NEW ACQUISITION
As part of an effort to enhance the diversity of holdings in its permanent collection, the Denver Art Museum has acquired a series of works by Wendy Red Star.
DENVER ART MUSEUM
The Denver Art Museum is expanding the depth and volume of its collection through a variety of new acquisitions which started in 2019 and remains an ongoing project. Among these is a pigment print on archival paper by Crow artist Wendy Red Star, contributing to the museum’s collection of Native American art.
When Red Star was an artist in residence at the Denver Art Museum in 2016 and 2017, the Native arts department provided her with scans of catalog cards documenting works in the Crow collection. On the backs of many of the cards are drawings and paintings done by artists during the Works Progress Administration era of 1935 to 1943. Red Star used these cards as reference during the Crow Nation’s annual Crow Fair in Montana, and subsequently took photographs of the people and horses wearing similar material during the parades.
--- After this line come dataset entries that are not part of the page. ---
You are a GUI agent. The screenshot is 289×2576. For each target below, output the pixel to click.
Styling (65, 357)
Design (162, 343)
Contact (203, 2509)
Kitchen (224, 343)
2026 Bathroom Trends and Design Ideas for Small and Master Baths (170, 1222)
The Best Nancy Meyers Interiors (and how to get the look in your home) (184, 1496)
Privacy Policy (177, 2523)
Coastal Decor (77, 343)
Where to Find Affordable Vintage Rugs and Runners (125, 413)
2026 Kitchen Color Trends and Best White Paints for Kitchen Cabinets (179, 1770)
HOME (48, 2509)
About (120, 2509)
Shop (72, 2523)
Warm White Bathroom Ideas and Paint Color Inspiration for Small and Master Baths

The artist’s Accession Series, born out of this project, was purchased with the Nancy Blomberg Acquisitions Fund for Native American Art, created in memory of the museum’s late chief curator, Nancy Blomberg.
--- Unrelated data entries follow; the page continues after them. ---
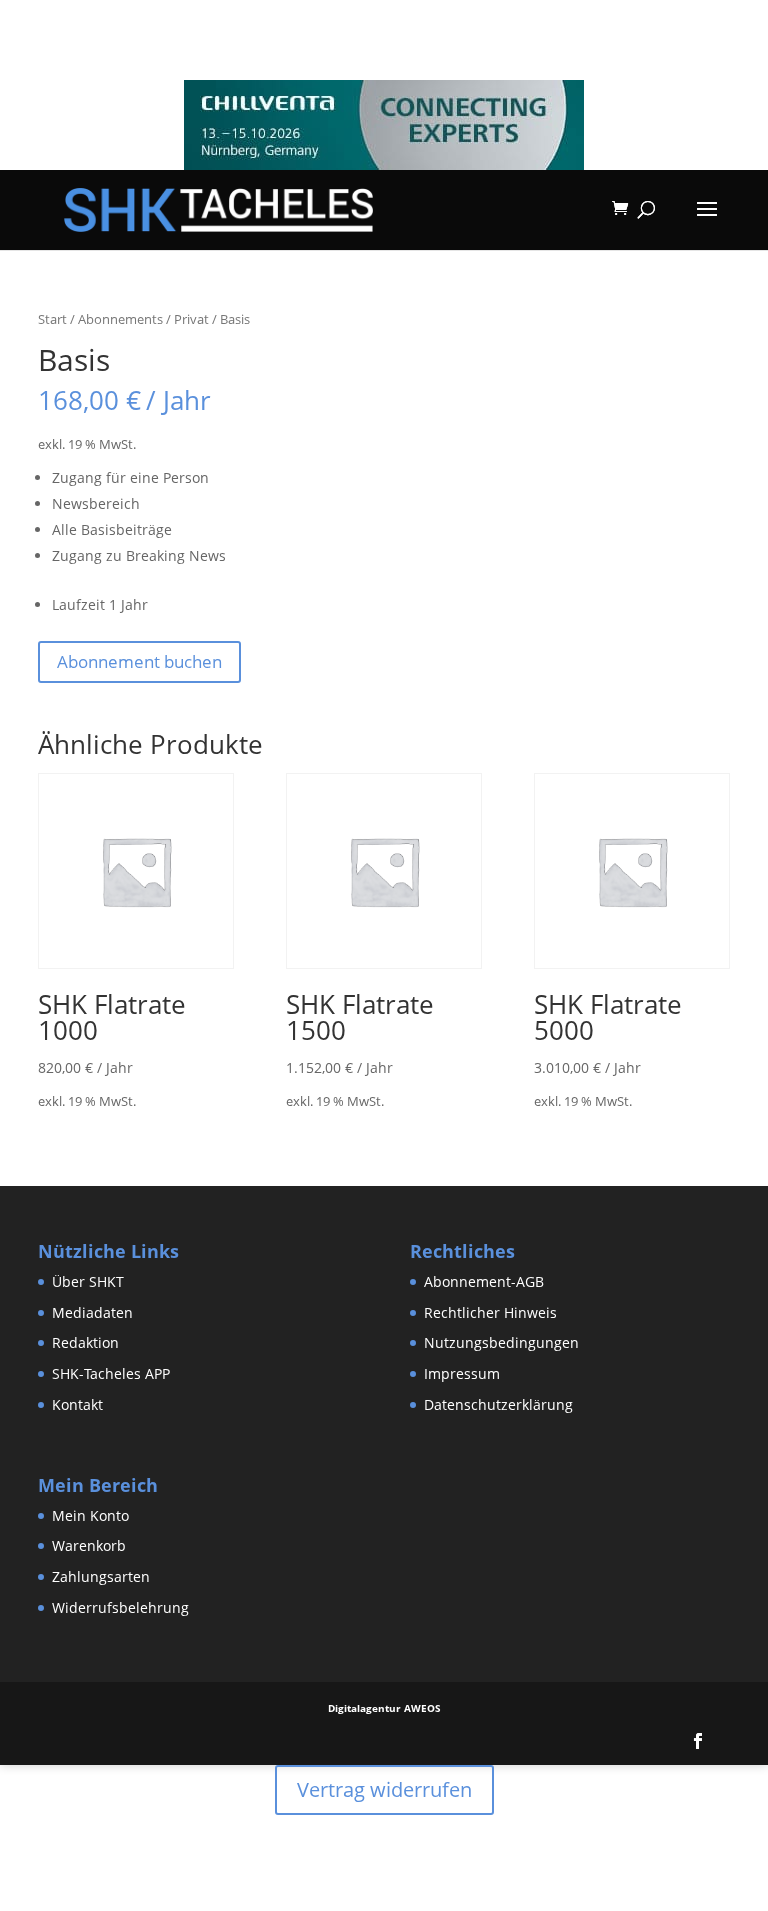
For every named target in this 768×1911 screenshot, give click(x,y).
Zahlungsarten (101, 1576)
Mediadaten (92, 1312)
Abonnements (120, 319)
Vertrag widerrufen (384, 1789)
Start (52, 319)
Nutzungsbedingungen (501, 1342)
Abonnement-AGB (484, 1281)
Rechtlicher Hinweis (490, 1312)
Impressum (462, 1373)
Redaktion (85, 1342)
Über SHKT (88, 1281)
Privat (191, 319)
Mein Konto (90, 1515)
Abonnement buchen (139, 661)
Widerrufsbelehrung (120, 1607)
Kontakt (77, 1404)
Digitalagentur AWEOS (384, 1708)
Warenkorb (89, 1545)
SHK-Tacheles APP (111, 1373)
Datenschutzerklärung (498, 1404)
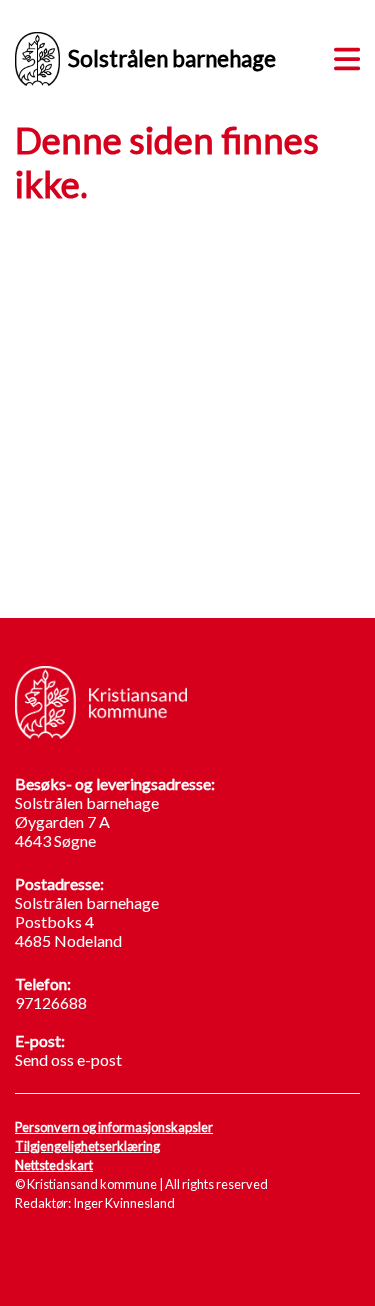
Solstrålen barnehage (172, 58)
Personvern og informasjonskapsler (114, 1127)
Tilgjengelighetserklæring (87, 1146)
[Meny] (343, 56)
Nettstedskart (54, 1165)
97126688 (51, 1002)
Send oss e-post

“[The series] connects our historical collection of Apsáalooke (Crow) arts with the history of our Native arts department and with contemporary Apsáalooke culture,” says museum curator John Lukavic. “Her work titled Catalogue Number 1949.73 is particularly special as it brings together visually a painting of an iconic ‘wedding robe’ (bishbaalopúuchihkuu), found on the back of a catalog card in DAM’S records, with Wendy’s own family: a photograph of her father and daughter taken at a recent Crow Fair. This series as a whole helps us activate our historical collections by making them accessible and meaningful today.”